11月3日に発売予定された最新モデル<iPhoneX>。アップルが「スマートフォンの未来」と胸を張る10周年記念機種だが、“待ってました” とばかりに、発売前から中国では偽物が流通していた。新製品のたびに偽物が生産されるのは、もはや恒例のようだ。
今回本誌では、このけしからんコピー品の性能を調査。携帯ジャーナリストの石野純也氏の第一印象はこうだ。
「パッと見はだいぶ似せていますが、素材感や操作性などのハード面はパチモノ感が漂いますね。
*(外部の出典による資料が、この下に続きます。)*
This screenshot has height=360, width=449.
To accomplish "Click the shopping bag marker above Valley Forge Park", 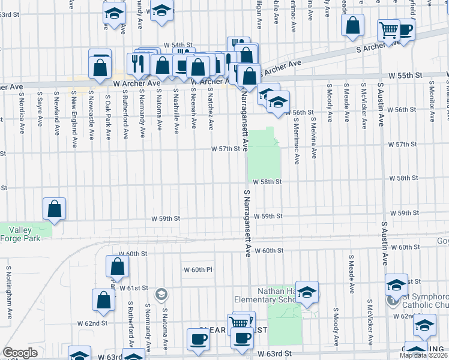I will (x=55, y=209).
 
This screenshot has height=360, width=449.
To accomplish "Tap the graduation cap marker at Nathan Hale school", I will (x=307, y=292).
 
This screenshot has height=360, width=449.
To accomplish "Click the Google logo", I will (x=20, y=353).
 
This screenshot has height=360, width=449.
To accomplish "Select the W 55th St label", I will (x=405, y=76).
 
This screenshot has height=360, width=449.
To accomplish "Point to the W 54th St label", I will (x=178, y=46).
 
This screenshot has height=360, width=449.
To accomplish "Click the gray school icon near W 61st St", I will (x=161, y=294).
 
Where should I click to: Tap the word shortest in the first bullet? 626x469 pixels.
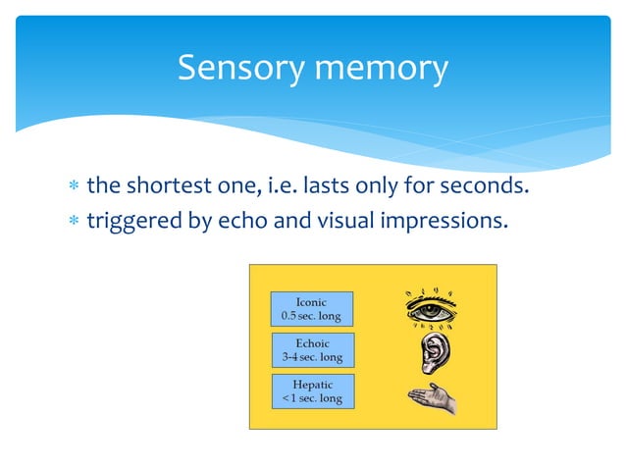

ソフト面の見た目の再現度はなかなかで、アプリデザインを真似るなど無駄に凝っている印象。
コントロールセンターのデザインは本物にかなり近づけているし、本物のウリのひとつ “フェイスID(顔認証)” の項目まであるのは驚きです。本物であれば、誤認識100万分の1の3Dセンサーで顔を登録し、以降覗きこむだけでロック解除できますが……。
偽物は登録しようとすると自撮りカメラが顔を読み込むふりをするだけで、実際には顔認証どころかパスコードロックすらかけられません」
<偽iPhoneX>のお値段は850人民元。日本円にして約1万4600円だ。
「iPhoneの基本的機能がまったく使えず、本物のように作動する機能はひとつもない(笑)。値段が10分の1とはいえ、おすすめできません。想像だけで作った努力は買いますが、この技術力があれば、もう少しちゃんとした端末を作れますよ。スマホとしては30点くらいの出来」(石野氏)
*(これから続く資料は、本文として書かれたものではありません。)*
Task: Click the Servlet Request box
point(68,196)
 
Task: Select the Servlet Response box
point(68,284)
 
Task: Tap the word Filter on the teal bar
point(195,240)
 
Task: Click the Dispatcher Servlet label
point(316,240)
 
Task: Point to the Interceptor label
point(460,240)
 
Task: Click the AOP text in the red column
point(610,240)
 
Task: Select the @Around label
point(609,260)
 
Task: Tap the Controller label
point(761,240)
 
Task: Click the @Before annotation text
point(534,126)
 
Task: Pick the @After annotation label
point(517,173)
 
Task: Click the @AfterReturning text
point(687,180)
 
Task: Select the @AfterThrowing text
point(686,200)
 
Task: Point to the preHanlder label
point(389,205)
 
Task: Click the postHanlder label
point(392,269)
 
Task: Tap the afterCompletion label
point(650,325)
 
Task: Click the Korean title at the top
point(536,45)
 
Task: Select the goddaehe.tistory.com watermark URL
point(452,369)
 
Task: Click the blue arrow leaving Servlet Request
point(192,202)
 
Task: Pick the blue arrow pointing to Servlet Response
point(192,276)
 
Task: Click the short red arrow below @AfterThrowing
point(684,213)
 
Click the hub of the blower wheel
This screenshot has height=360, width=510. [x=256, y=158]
中国の通信事情に詳しい携帯アプリ会社「TANREN」社長・佐藤勝彦氏は安易な偽物購入に警鐘を鳴らす。
「いちばん怖いのは、<偽iPhone>を使った結果、仕込まれていたウイルスによって個人情報を盗み出されること。入力したIDやパスワード、クレジットカード情報などを中国の違法業者に転送される危険性があります。道楽で購入して、詐欺被害に遭う恐れは十分考慮すべきです」
さらに、法的リスクもある。
「中国で販売されている<偽iPhone>は商標権を侵害するものです。偽物だと知りながら、購入し、転売をした場合、商標権侵害となる可能性があり、10年以下の懲役、もしくは1000万円以下の罰金が科せられることがあります」(弁護士・佐々木好一氏)
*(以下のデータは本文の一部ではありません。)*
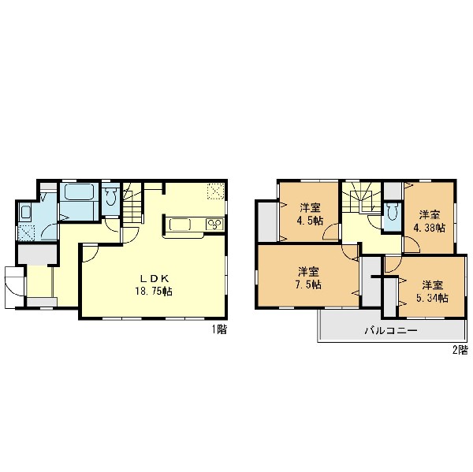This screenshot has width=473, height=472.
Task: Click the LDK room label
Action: pos(153,278)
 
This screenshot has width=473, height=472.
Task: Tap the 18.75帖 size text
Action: pos(153,291)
中国でこのような偽物が横行する現状を、アップルはどう捉えているのか。
「相手にしていないというのが実情。機能の進化こそ製品の楽しみです。お金や時間をかけて訴訟する予定はありません」(アップル広報部)
たとえ外見が似ていても、使い物にならない “なんちゃってiPhoneX” では無意味。頑張って本物を買うのがいちばんです!